Fix schema, relation and attribute representations (#51)

Changes also include preliminary editing of the relational model section.

* Fix todo in relational model introduction

* Fix relation and attribute styles

* Fix schema definition

* Change relation and attribute font

* Proof read the definition of schema

* Proof read the definition for a tuple

* Add some labels to dictionary

---------

Signed-off-by: Matteo Bongiovanni <[email protected]>

report/.hunspell

@@ -35,6 +35,8 @@ secondmarker
 counit
 verticalcomposition
 BagRelAlgOps
+peopleSchema
+peopleTuple
 OLTP
 DebitCredit
 TPC

report/background/relationalmodel.tex

@@ -1,50 +1,68 @@
 \section{The relational model of a database}\label{sec:relationalmodel}
-We briefly describe the relational model of a database so that we can introduce the key operators we are modelling using category theory. \todo{not modelling, think of better word}
+We briefly describe the relational model of a database so that we can introduce
+the key operators we seek to describe using category theory.
 \subsection{Introduction to the relational model}
 There are several different data models to choose from when designing a database that specify important aspects of the design such as the structure, operations and constraints on the data \cite{DatabaseSystems}. For this project we concern ourselves with the relational model and its associated algebra.

※

## TASK GOAL
From the commit text, copy the part that opens with the words containing "report/background/relationalmodel.tex" and closes with "its associated algebra.". The listing that comes next was drawn from a separate source.

Stored data entries
※

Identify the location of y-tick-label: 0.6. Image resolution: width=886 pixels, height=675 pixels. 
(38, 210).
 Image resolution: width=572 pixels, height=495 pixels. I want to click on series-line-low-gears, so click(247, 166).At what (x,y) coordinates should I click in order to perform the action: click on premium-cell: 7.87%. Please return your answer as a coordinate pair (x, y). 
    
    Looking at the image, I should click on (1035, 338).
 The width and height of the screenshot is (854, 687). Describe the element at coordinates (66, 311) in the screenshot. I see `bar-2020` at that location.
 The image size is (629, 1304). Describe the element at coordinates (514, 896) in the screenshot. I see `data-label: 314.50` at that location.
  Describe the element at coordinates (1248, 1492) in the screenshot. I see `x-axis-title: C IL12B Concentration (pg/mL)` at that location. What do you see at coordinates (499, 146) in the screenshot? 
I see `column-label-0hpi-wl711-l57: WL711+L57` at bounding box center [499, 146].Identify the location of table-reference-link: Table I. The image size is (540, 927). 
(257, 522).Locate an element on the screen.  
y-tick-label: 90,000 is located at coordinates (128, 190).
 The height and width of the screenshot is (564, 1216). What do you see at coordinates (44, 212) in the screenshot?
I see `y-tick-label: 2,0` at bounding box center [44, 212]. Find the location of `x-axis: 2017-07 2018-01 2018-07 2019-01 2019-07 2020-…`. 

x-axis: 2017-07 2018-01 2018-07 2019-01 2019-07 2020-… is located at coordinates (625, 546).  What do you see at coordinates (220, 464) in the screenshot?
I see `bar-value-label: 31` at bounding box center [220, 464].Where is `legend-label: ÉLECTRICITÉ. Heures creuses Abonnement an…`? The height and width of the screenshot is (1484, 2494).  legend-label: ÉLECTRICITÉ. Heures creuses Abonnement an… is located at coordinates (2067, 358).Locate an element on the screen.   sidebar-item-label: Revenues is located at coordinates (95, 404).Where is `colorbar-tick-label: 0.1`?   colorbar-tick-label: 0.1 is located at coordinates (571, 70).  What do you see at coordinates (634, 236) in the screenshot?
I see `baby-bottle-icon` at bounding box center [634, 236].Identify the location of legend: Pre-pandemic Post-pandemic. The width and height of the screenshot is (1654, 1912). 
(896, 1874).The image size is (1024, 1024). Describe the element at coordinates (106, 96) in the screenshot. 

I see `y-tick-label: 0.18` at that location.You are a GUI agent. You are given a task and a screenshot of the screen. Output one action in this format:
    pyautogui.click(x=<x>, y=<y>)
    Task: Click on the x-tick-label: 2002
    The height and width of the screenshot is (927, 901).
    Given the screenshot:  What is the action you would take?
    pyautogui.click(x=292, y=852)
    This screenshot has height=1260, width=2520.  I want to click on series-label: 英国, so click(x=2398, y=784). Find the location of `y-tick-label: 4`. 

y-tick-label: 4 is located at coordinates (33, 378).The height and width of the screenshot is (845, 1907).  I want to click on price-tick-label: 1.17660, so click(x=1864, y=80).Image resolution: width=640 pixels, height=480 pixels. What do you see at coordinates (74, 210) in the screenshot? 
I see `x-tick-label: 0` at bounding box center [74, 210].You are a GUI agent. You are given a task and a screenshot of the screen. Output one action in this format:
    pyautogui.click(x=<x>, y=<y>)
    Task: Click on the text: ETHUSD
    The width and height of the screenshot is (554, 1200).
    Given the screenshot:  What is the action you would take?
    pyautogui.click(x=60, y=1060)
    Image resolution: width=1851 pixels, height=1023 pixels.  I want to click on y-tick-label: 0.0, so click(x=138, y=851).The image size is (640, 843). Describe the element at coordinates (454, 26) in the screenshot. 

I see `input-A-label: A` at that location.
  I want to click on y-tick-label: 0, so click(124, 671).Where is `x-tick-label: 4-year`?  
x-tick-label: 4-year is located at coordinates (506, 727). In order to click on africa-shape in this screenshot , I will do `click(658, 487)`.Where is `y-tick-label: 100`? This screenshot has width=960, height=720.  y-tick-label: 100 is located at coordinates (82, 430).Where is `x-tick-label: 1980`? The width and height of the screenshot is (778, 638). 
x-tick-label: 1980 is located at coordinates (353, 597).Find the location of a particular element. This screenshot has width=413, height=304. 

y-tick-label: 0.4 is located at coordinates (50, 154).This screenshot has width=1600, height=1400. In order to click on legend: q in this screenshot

※

## PROBLEM SOLUTION
report/background/relationalmodel.tex

@@ -1,50 +1,68 @@
 \section{The relational model of a database}\label{sec:relationalmodel}
-We briefly describe the relational model of a database so that we can introduce the key operators we are modelling using category theory. \todo{not modelling, think of better word}
+We briefly describe the relational model of a database so that we can introduce
+the key operators we seek to describe using category theory.
 \subsection{Introduction to the relational model}
 There are several different data models to choose from when designing a database that specify important aspects of the design such as the structure, operations and constraints on the data \cite{DatabaseSystems}. For this project we concern ourselves with the relational model and its associated algebra.